June 30, 2015

Web archiving APIs - a start

Even though it didn't feature heavily on the official agenda, the topic of web archive APIs repeatedly came up during the last IIPC GA in Stanford. This is an understandable desire as the use of APIs enables interoperability amongst different tools. This, in theory, allows you to build (many) narrow purpose tools and then have them work, seamlessly, together. No more monolithic behemoths that are a pain to maintain.

In fact, we already have one web archive "API" in wide use; the WARC file format. While technically not an "application programming interface" it serves the same fundamental purpose, to enable interoperability. It has decoupled harvesters (e.g. Heritrix) from replay systems (e.g. OpenWayback) and both of those from analytical/data mining software etc.

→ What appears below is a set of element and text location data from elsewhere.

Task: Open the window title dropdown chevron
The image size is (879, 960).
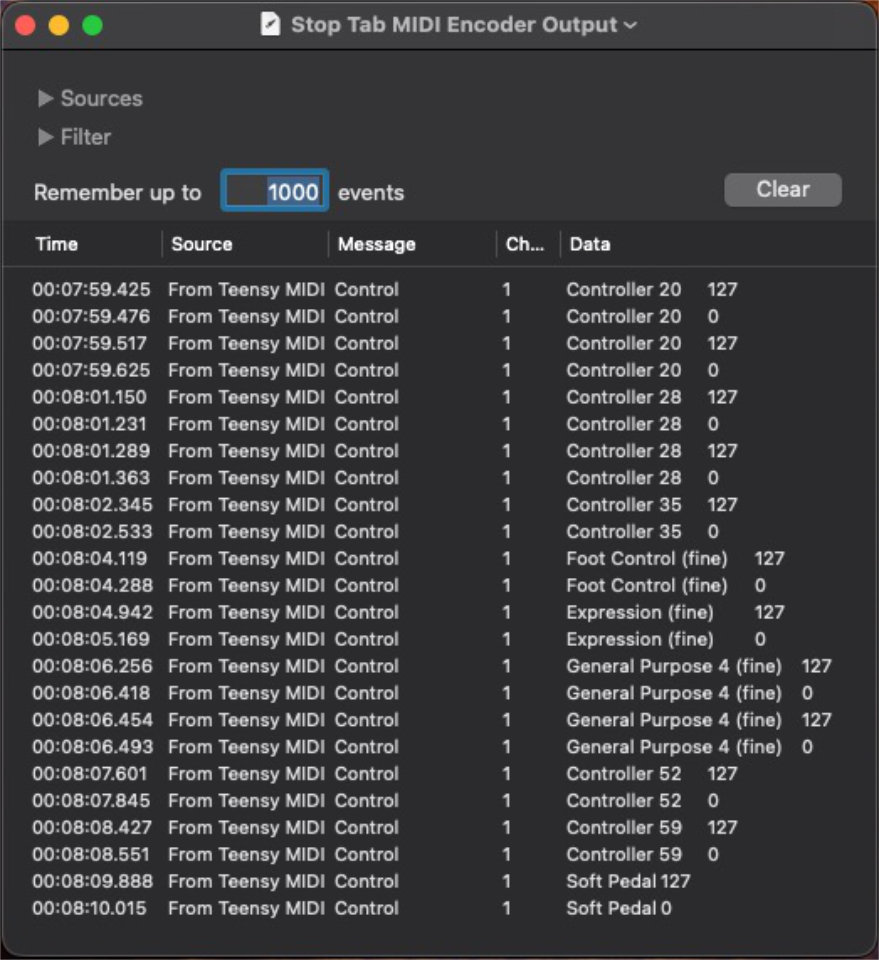Action: pos(630,25)
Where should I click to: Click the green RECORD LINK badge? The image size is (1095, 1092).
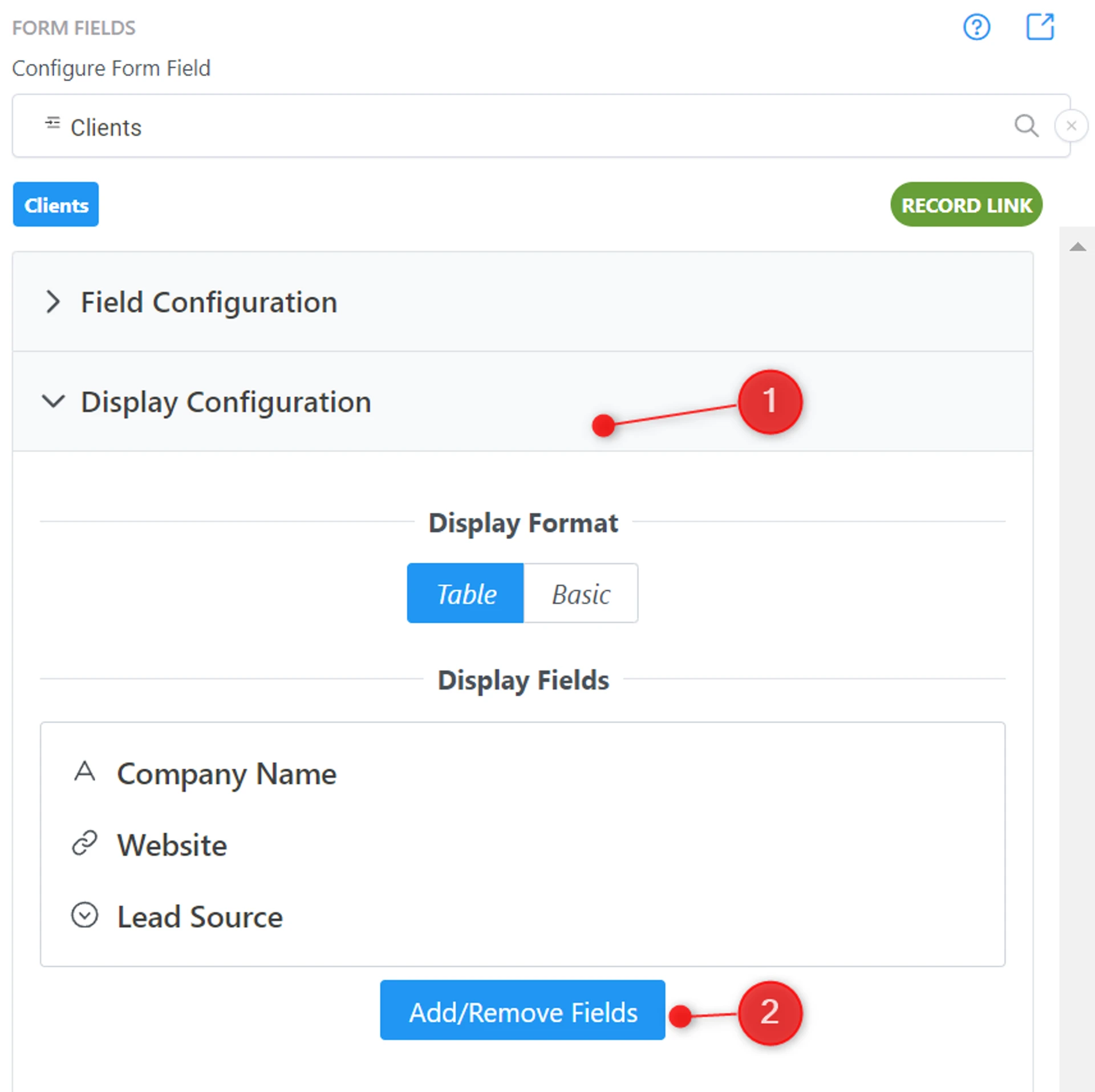[966, 205]
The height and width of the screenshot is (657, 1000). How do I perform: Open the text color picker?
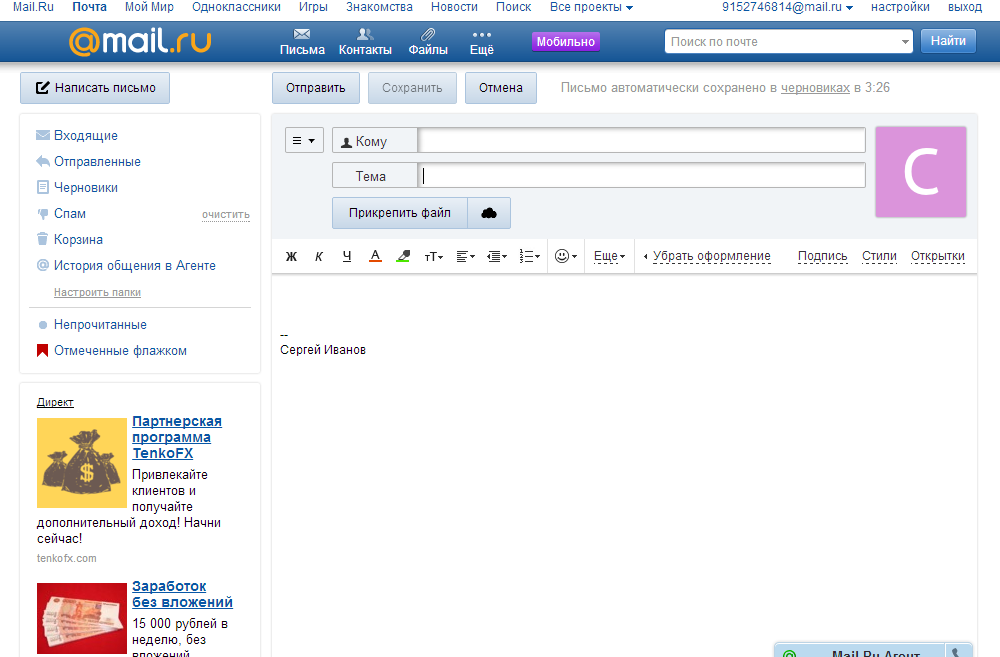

Overall I'd say the WARC format has been a success, albeit not without its flaws. More on that later.

So, now there is interest in defining more "APIs". Indeed, there was a survey, recently, about the possibility of setting up a special "APIs Working Group" within the IIPC.

What I find missing from this conversations is, what are these APIs? Which facets of web archiving are amicable to being formalized in this manner?

We do have a few informal "APIs" floating around. The CDX file format is one. The Memento protocol is another. Cleaning up and formalizing an existing 'defacto' API avoids the pitfall of creating an API that entirely fails to work in the "real world."

To understand this, lets go back the WARC format. It was an extension of the ARC file format developed by the Internet Archive. In drafting the WARC standard, the lessons of the ARC file format were used and most of the ARC file format's short comings were addressed. 

Predictably, where the WARC format has shown weakness is in areas that ARC did not address at all. For example in handling duplicate records. In those areas, wrong assumptions were made due to lack of experience. This in turn, for example, significantly delayed the widespread use of deduplication.

The best APIs/protocols/standards emerge from hard won experience. I would argue very strongly against developing any API from the top down.

With that in mind, there are two possible APIs I believe are ready to be made more formal.

The first is the current "CDX Server protocol".  The CDX Server is a component within OpenWayback that resolves URI+timestamp requests into stored resources (either a single one or a range depending on the nature of the query). Note, that a "CDX Server" need not use a CDX style index. That is merely how it is now. This is a protocol for separating the user interface of a replay tool (like OpenWayback) from its the index. Lets call it Web Archive Query Protocol, WAQP, for now.

Pywb, another replay tool, uses almost the same protocol in its implementation. With a well defined WAQP, you might be able to use Pywb front end (display) with the OpenWayback back end (CDX server) or the other way around.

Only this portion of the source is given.